Le Zimbabwe franchit un tournant historique dans sa quête de souveraineté énergétique. Invictus Energy, entreprise australienne à la manœuvre, a confirmé la première découverte commerciale de gaz dans le bassin de Cabora Bassa, annonçant ainsi l’entrée du pays dans le cercle restreint des producteurs africains de gaz naturel.
Situé dans le nord-ouest du pays, le champ de Mukuyu devient le symbole de cette percée stratégique. Grâce à l’obtention d’une autorisation de production pilote, un premier projet concret est lancé : alimenter en gaz la mine d’or d’Eureka, en transformant le gaz en électricité. Une initiative qui s’inscrit dans une logique de valorisation locale des ressources et d’autonomisation énergétique nationale.

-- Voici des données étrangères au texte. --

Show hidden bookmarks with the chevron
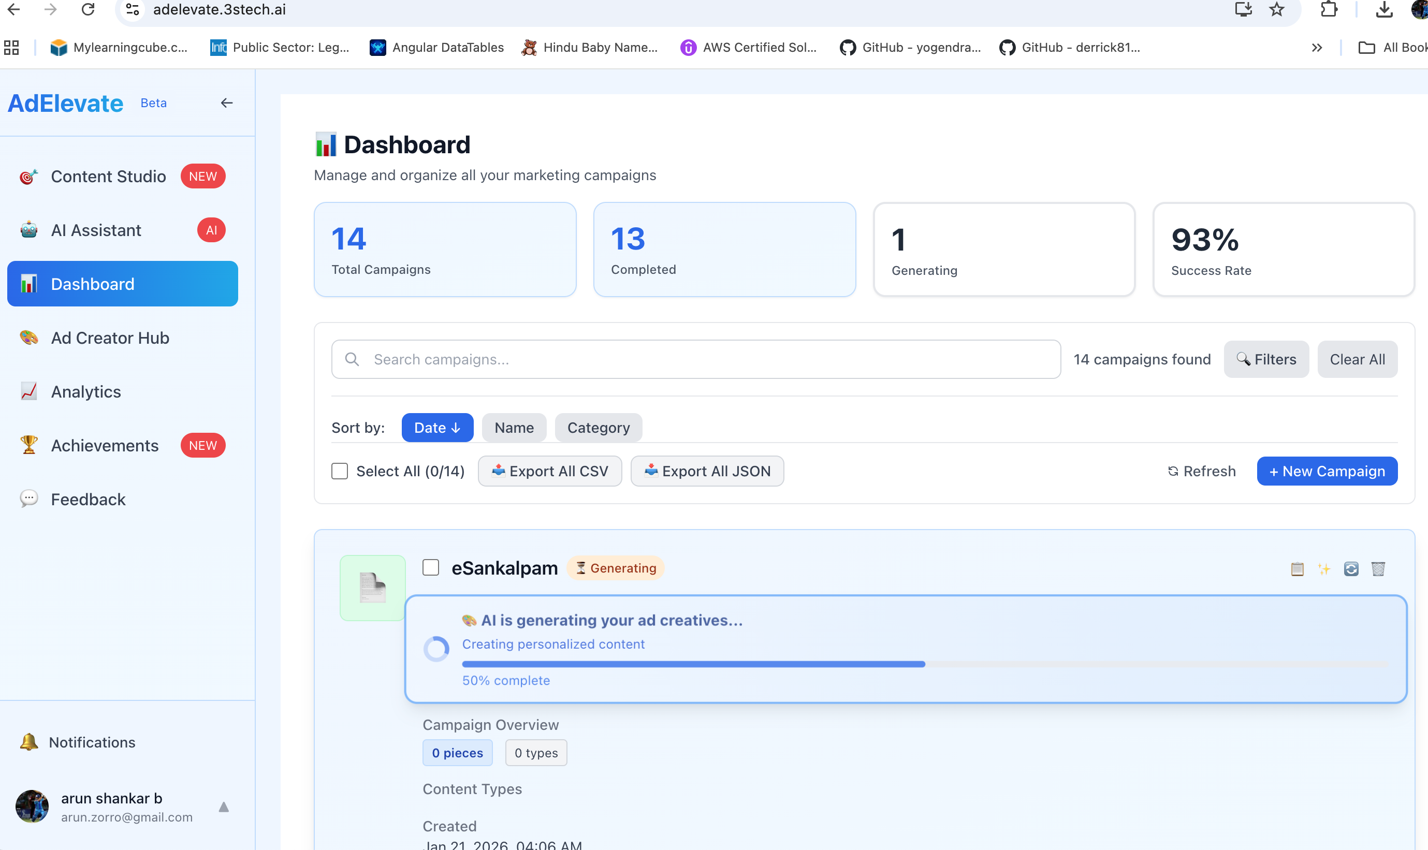This screenshot has width=1428, height=850. coord(1316,48)
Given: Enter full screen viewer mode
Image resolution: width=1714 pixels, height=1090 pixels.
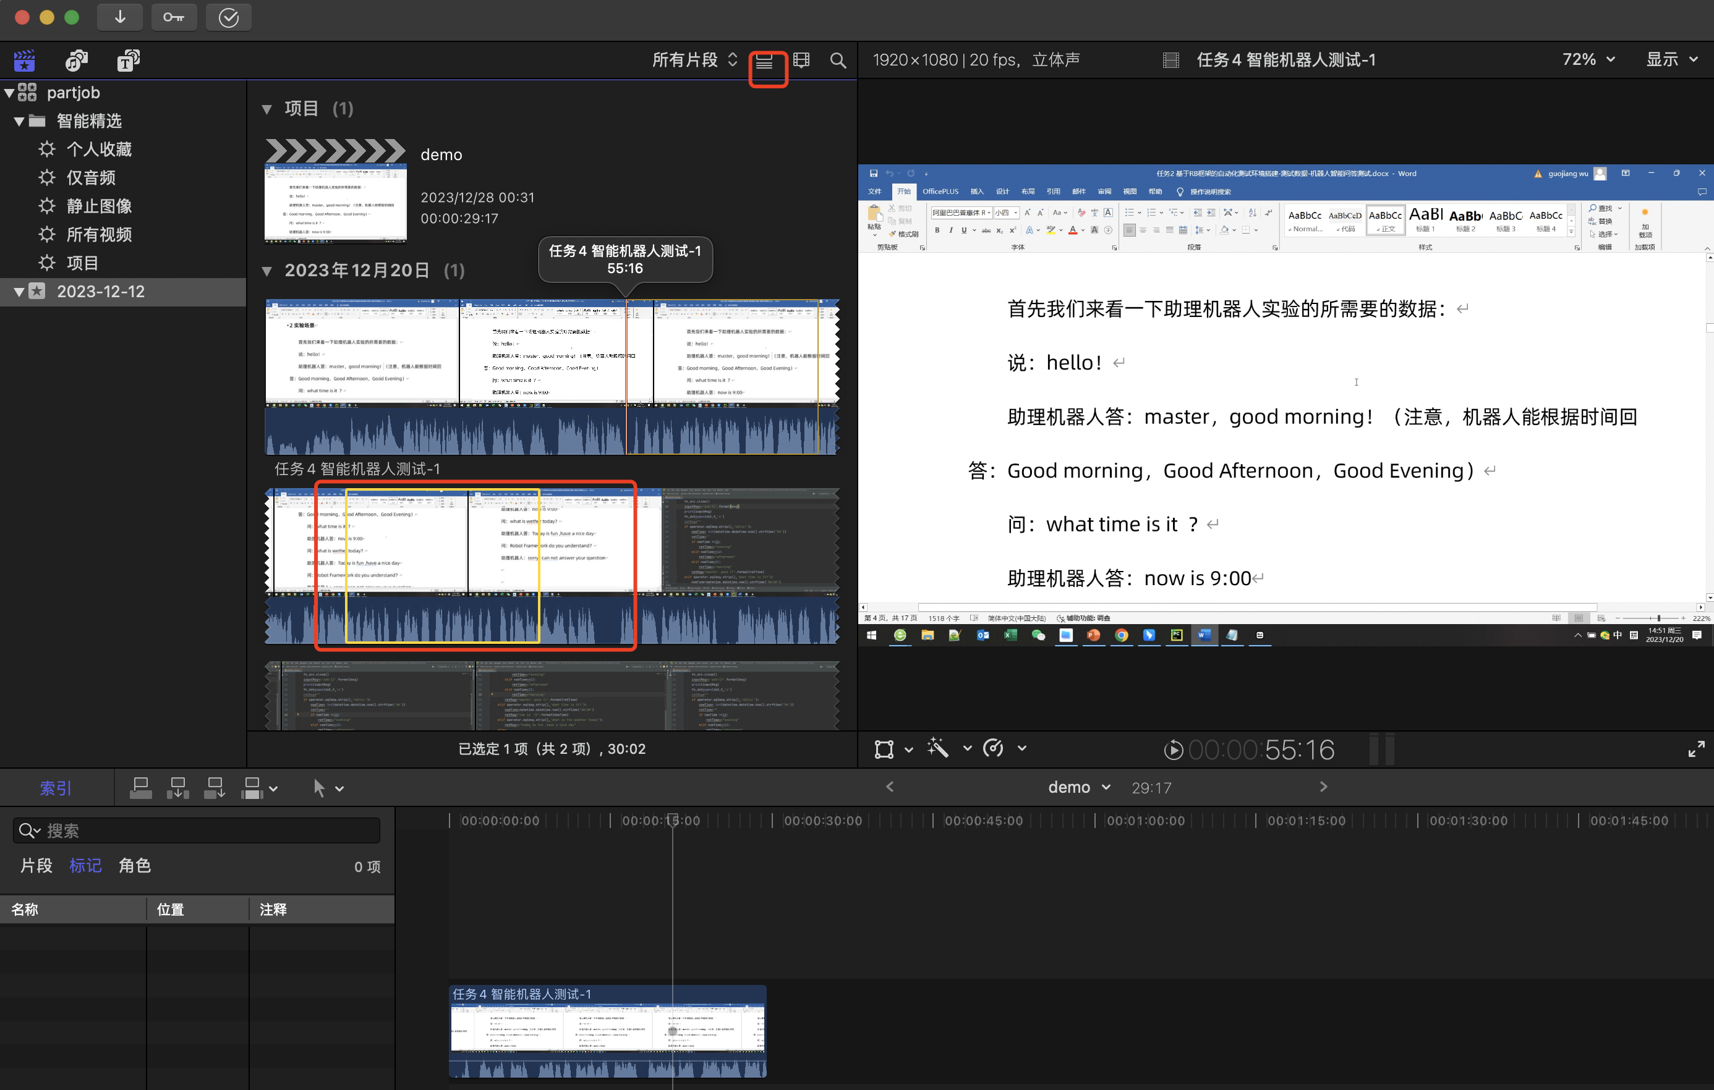Looking at the screenshot, I should 1696,748.
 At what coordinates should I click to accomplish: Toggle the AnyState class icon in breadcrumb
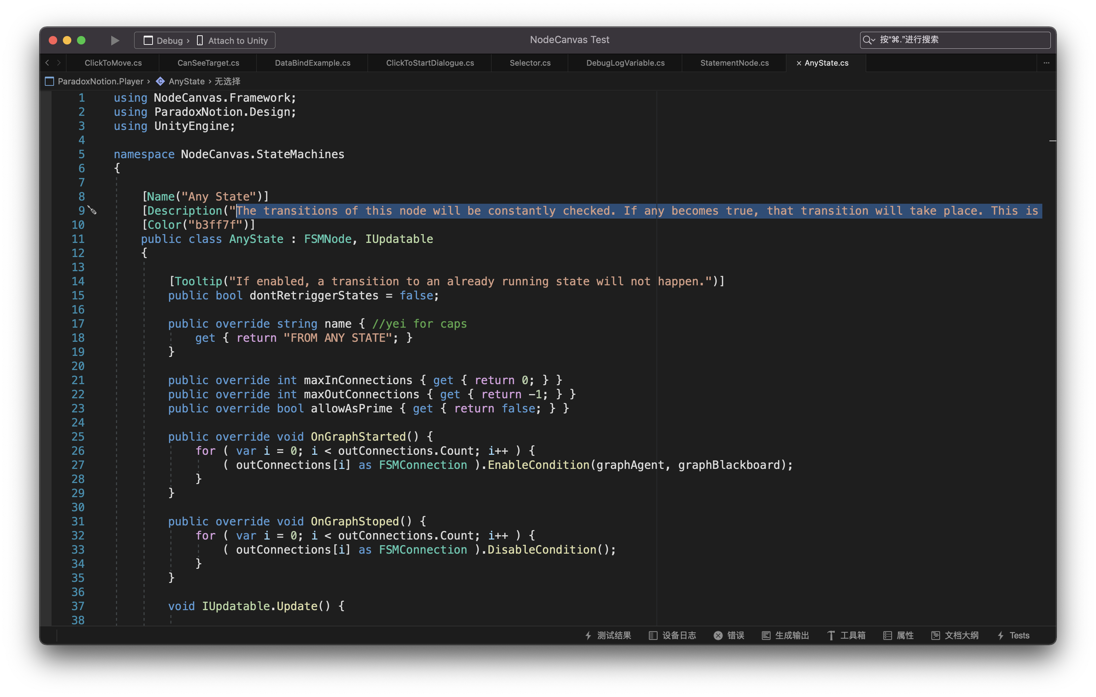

Mais l’ambition de Harare ne s’arrête pas là. Invictus Energy a identifié un second site prometteur : Musuma-1, situé en dehors du périmètre de Mukuyu. Les réserves estimées y sont impressionnantes : 1,2 trillion de pieds cubes de gaz et 73 millions de barils de condensat. De quoi redessiner profondément le paysage énergétique du Zimbabwe et potentiellement de toute la région australe.
Pour NJ Ayuk, président exécutif de la Chambre africaine de l’énergie, le projet Cabora Bassa illustre la manière dont les ressources fossiles peuvent jouer un rôle de levier pour une croissance inclusive et une transition vers des solutions énergétiques plus propres.
Le patron d’Invictus, Scott Macmillan, partagera d’ailleurs sa vision à l’occasion de la Semaine africaine de l’énergie (AEW 2025), prévue du 29 septembre au 3 octobre à Cape Town. Il y présentera les perspectives du Zimbabwe dans le domaine du gaz et du pétrole, un secteur encore balbutiant mais porteur de transformations structurelles pour l’économie locale.
Dans un contexte continental marqué par la nécessité de diversifier les sources d’énergie, le Zimbabwe se positionne ainsi comme un nouvel acteur à suivre de près. Son sous-sol pourrait bien jouer un rôle déterminant dans l’équilibre énergétique de l’Afrique australe, à condition que les investissements, les infrastructures et les partenariats suivent cette dynamique.